ECLI:NL:RBDHA:2022:15128
Rechtbank Den Haag
- Eerste aanleg - enkelvoudig
- Rechtspraak.nl
Afwijzing machtiging tot voorlopig verblijf voor minderjarige eiser met verblijfsstatus in Israël
In deze zaak heeft de Rechtbank Den Haag op 23 december 2022 uitspraak gedaan in een beroep van een minderjarige eiser tegen de afwijzing van zijn aanvraag voor een machtiging tot voorlopig verblijf (mvv) voor het doel 'nareis'. De eiser, geboren in 1999 en van Eritrese nationaliteit, heeft een verblijfsstatus in Israël en wenst bij zijn vader, de referent, in Nederland te verblijven.
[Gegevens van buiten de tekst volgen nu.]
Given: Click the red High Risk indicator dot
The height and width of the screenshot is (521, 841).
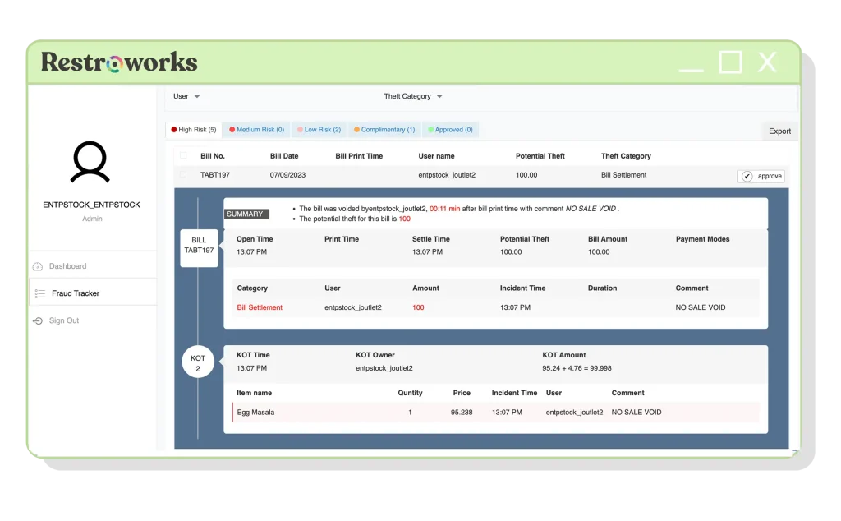Looking at the screenshot, I should coord(173,129).
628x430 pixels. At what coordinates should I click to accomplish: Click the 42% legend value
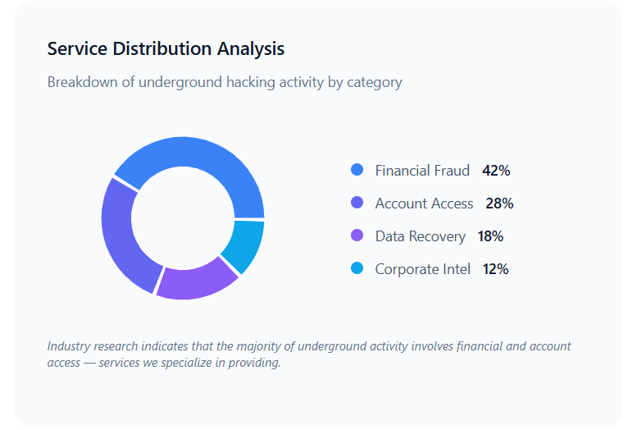pyautogui.click(x=496, y=171)
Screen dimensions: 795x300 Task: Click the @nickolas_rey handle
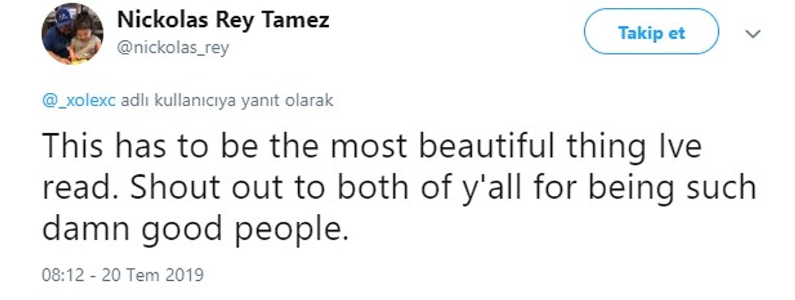click(172, 49)
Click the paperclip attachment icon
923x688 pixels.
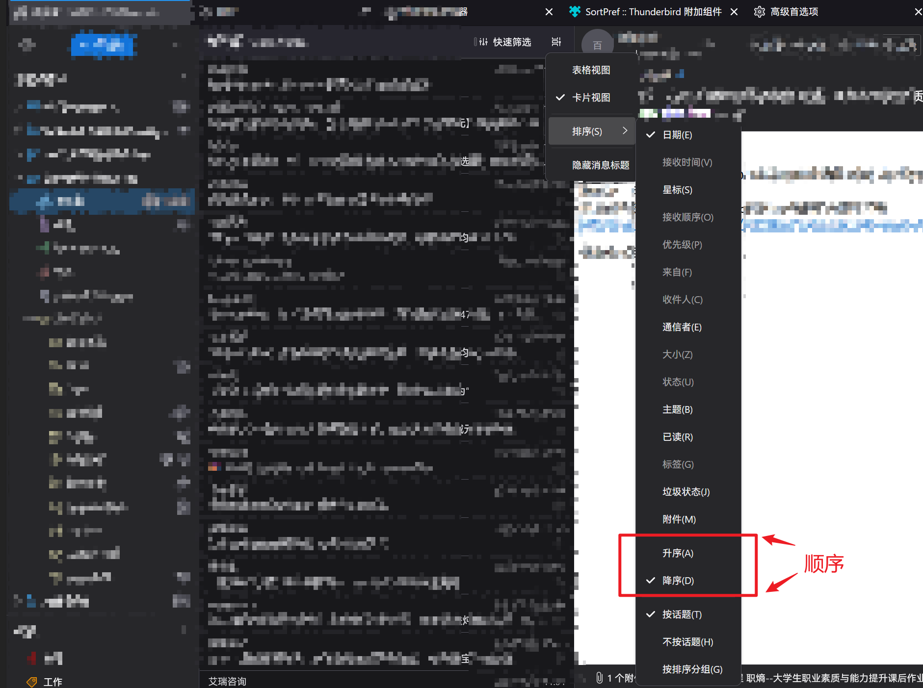click(599, 678)
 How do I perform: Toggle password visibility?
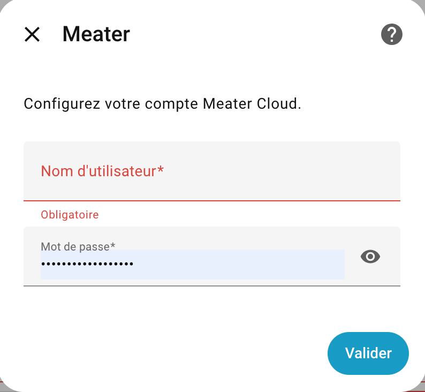click(370, 257)
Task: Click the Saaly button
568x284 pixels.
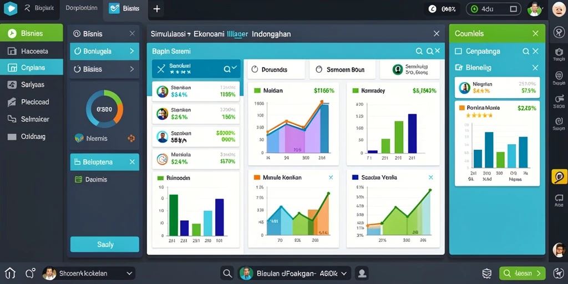Action: coord(105,244)
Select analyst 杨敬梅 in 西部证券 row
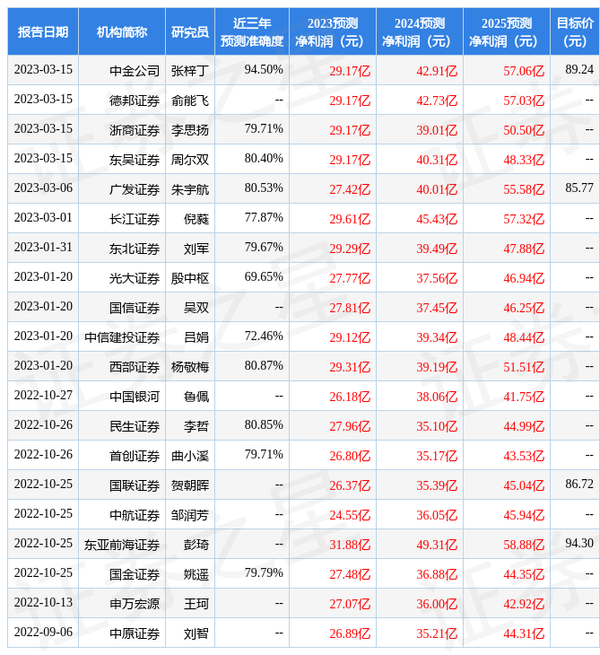600x655 pixels. (190, 366)
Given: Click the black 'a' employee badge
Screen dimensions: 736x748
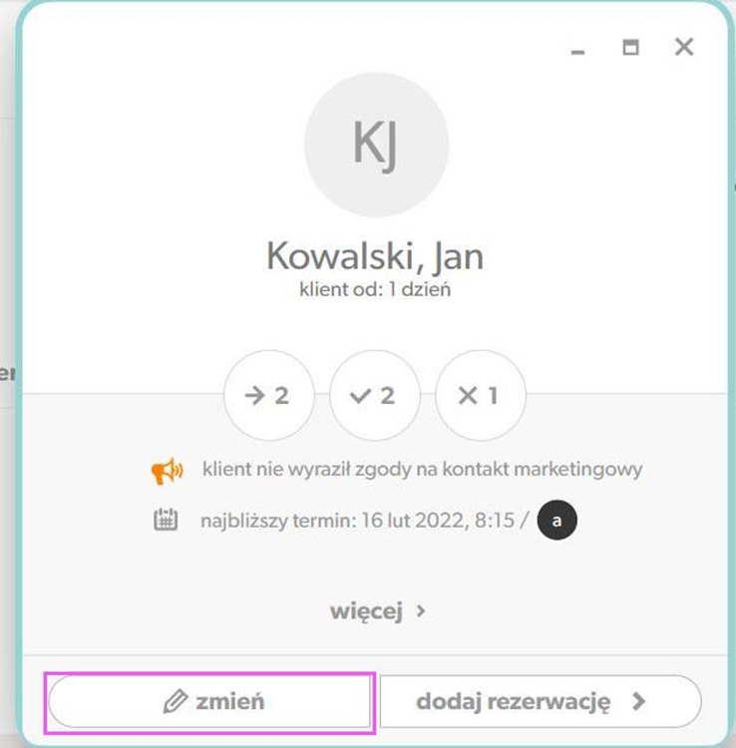Looking at the screenshot, I should pos(556,520).
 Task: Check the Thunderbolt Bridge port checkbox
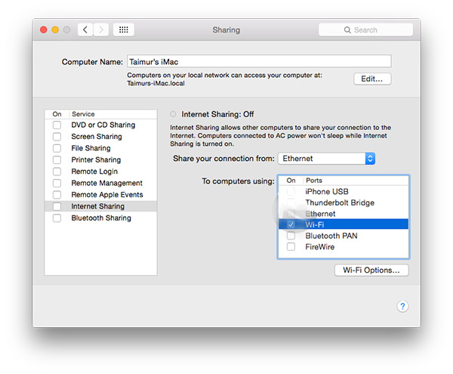(291, 202)
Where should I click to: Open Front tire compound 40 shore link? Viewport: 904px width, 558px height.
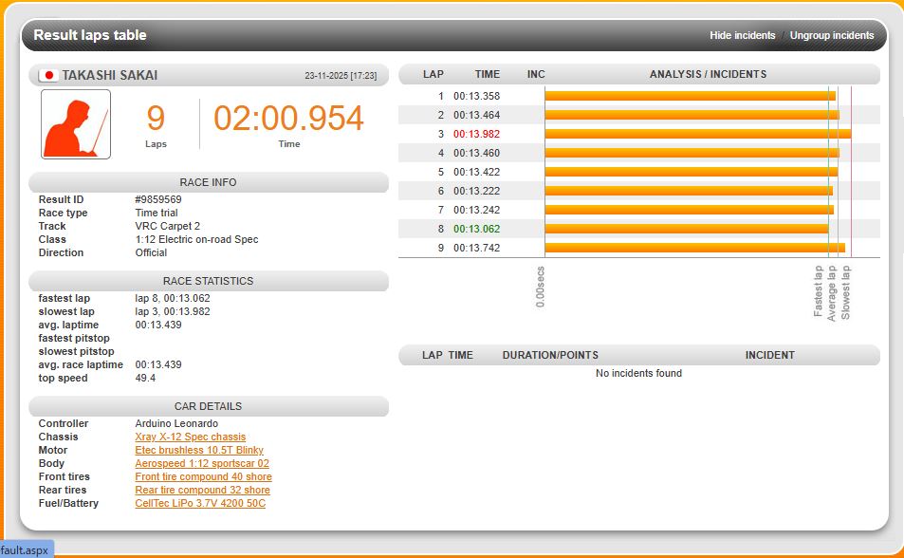(x=203, y=477)
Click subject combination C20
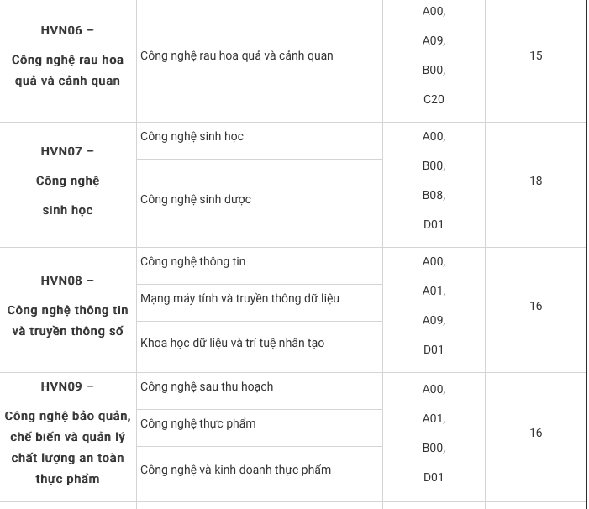This screenshot has width=589, height=509. (x=434, y=99)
De aanvraag werd afgewezen door de staatssecretaris van Justitie en Veiligheid, die oordeelde dat de feitelijke gezinsband tussen eiser en referent verbroken was. Dit oordeel was gebaseerd op het feit dat eiser sinds het vertrek van referent zelfstandig heeft gewoond en in zijn eigen levensonderhoud heeft voorzien.
Eiser heeft in beroep aangevoerd dat de scheiding van zijn vader hem niet vrijwillig was en dat hij geen bewuste stap naar zelfstandigheid heeft gezet. Hij stelde dat hij financieel afhankelijk was van zijn vader en dat de omstandigheden van zijn vertrek uit Israël hem dwongen om voor zichzelf te zorgen. De rechtbank heeft echter geoordeeld dat verweerder zich op goede gronden op het standpunt heeft gesteld dat de gezinsband verbroken was. De rechtbank heeft daarbij de zelfstandigheid en zelfredzaamheid van eiser in overweging genomen, evenals het feit dat de referent naar Nederland is vertrokken voor gezinshereniging en niet uit een noodsituatie.
De rechtbank heeft het beroep ongegrond verklaard, wat betekent dat de afwijzing van de aanvraag voor de mvv terecht was. Eiser heeft geen recht op een verblijfsvergunning op basis van gezinshereniging, omdat hij niet langer feitelijk tot het gezin van de referent behoort. De uitspraak is gedaan door mr. A.C. de Winter, rechter, en is openbaar gemaakt op 14 februari 2023.